Peter Saint-Andre wrote a couple of years ago:

At the age of nine, I stopped believing in the existence of gods, because there seemed to be no evidence for the kind of supernatural power asserted by those around me. I don't see my lack of religious belief as a matter of ideology, which is why I prefer the term "non-believer" to the term "atheist" (one who actively disputes the existence of gods, often in a militant fashion) or "agnostic" (one who doesn't think there is enough evidence one way or another to determine if gods exist).

Saint-Andre is making two (related) errors here. First, he is assuming that every time we see the "-ism" ending on a word we are therefore looking at a label for some ideology, belief system, religion, etc. Second, he is assuming that "atheist" is only defined by the very narrow idea of actively disputing the existence of gods.

It is not true that everything with the -ism suffix is some sort of ideology. Terrorism isn't an ideology, it's a practice or tactic.

Heroism isn't an ideology, it's a characteristic or quality. A person with astigmatism is not a person whose ideology consists of not forming any points (though I've encountered people who could in theory be described in such a way).

It's true that the suffix -ism often signals an ideology, but it also can signal some state, attribute, or characteristic that is not reliant upon any particular ideology.

This is to be expected because the English -ism derives from the Greek -ismos, which means "the act, state, or theory of."

The term "atheist" doesn't really mean anything different from the term "nonbeliever" (in gods). An atheist is merely someone who lacks belief in gods -- a person who isn't a theist. Atheism is the state of not having any belief in the existence of any gods. Some go on to actively dispute the existence of some or all gods and some may do so militantly, but this isn't a precondition of being an atheist. Some are atheists in a very apathetic way, not believing in any gods and not particularly caring that others do. Atheism isn't an ideology, isn't a belief system, and isn't a religion -- though, like theism, it can be a part of all three.

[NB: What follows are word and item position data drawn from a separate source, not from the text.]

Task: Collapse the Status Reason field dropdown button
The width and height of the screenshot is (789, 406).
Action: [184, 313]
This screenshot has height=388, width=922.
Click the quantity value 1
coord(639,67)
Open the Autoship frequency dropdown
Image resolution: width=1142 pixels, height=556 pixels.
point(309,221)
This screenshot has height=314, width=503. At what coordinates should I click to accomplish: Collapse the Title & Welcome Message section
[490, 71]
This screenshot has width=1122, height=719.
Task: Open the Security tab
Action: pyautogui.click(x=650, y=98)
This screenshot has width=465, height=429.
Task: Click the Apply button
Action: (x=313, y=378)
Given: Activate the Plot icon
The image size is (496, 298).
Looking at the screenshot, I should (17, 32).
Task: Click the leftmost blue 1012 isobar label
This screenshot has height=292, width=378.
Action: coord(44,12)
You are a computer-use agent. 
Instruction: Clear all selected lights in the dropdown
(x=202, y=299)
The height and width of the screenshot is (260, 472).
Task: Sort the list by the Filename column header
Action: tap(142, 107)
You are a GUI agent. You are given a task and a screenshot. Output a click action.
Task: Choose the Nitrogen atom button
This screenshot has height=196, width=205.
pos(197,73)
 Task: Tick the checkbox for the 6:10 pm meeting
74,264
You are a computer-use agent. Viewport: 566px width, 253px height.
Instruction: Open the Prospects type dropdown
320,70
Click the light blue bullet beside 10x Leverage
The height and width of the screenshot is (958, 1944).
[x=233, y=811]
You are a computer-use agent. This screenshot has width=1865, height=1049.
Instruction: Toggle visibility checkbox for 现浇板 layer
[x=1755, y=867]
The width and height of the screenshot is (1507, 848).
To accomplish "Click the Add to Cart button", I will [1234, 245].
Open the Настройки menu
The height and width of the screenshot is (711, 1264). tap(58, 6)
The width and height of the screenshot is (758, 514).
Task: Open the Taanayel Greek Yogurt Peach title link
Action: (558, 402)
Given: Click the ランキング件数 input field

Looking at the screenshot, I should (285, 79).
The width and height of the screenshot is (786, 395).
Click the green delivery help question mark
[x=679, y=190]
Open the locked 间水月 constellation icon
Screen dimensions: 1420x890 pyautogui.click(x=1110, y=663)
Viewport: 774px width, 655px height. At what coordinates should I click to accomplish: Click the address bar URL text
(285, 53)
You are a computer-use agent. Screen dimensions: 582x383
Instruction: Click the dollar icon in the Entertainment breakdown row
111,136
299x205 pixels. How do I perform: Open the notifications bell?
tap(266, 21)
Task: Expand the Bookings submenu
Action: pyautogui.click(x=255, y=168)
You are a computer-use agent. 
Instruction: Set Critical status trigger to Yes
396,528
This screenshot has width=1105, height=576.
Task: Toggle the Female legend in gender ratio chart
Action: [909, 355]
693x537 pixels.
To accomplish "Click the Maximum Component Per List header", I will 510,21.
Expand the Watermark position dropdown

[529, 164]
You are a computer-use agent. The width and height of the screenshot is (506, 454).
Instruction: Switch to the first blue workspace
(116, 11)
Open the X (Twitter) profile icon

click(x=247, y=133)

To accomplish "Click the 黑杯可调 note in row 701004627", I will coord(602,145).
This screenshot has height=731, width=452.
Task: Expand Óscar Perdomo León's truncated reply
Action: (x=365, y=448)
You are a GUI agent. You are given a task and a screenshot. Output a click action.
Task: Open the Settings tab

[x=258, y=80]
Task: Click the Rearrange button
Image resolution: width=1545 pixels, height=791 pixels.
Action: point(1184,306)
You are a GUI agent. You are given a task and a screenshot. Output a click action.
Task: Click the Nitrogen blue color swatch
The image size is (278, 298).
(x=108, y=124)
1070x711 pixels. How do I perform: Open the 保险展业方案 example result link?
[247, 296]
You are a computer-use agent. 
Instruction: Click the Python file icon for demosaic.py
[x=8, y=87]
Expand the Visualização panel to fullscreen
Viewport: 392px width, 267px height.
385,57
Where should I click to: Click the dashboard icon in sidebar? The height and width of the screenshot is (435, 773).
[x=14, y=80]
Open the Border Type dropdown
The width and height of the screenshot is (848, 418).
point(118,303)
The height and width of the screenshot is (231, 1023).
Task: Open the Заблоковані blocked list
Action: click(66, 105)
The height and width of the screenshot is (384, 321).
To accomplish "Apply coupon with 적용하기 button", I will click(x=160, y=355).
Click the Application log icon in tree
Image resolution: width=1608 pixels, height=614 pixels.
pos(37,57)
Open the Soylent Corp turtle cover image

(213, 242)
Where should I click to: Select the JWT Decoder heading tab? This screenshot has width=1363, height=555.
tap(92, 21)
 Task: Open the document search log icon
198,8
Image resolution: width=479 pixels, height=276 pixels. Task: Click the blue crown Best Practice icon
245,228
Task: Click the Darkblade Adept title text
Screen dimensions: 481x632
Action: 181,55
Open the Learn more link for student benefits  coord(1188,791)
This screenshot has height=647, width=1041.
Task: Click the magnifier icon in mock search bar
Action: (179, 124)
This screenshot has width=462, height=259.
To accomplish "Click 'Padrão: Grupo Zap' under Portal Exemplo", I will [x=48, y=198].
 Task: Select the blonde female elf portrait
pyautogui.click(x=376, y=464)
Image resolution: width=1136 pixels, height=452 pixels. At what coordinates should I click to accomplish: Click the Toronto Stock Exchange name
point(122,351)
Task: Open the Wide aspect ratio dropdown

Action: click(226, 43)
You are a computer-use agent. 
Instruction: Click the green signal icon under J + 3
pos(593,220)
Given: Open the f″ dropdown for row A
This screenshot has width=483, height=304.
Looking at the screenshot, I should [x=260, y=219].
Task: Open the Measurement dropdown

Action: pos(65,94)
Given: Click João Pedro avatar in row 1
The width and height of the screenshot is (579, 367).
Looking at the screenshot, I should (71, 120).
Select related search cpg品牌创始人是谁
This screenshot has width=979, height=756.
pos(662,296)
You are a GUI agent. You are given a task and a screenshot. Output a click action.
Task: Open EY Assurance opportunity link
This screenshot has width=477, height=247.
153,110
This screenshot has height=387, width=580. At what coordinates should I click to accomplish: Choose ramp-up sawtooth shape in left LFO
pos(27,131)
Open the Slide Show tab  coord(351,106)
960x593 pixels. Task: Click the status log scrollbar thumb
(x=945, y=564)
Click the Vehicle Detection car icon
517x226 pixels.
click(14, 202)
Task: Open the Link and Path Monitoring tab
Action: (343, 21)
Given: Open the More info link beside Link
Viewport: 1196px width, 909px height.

Of course, if nonbelievers continue to be ashamed of atheism or continue to imagine that it is defined in the manner that evangelical Christians would like to define it, people will remain confused on the matter.

But I'm not sure that Peter Saint-Andre is merely "confused," because of this:

By contrast, we do not attach the "-ism" suffix to the recognition of facts. No one describes themselves as a "heliocentrist" -- they simply recognize the fact that the earth revolves around the sun. To describe one person as a heliocentrist and another as a geocentrist would be to put observable facts and unprovable dogmas on an equal footing, and that's just wrong.

Now that's just absurd. I would certainly describe myself as a "heliocentrist" if I happened to be talking to a "geocentrist" about the organization of the solar system. There are geocentrists so such a situation isn't impossible, but it is unlikely so I don't expect it to happen any time soon. Just because it's unlikely, though, doesn't mean that such a label wouldn't be accurate.

A heliocentrist is anyone who thinks the earth orbits the sun; a geocentrist is anyone who thinks the sun orbits the earth. Use of those labels is, to use Peter Saint-Andre's words, a recognition of observable facts and not an attempt to place them both on equal footing. Using a word ending in "ism" to describe two different states or conditions or two different ideologies does not imply that one regards both as equal in any way.

It's just the correct use of language; in contrast, the refusal to use language correctly in order to score debating points is just juvenile.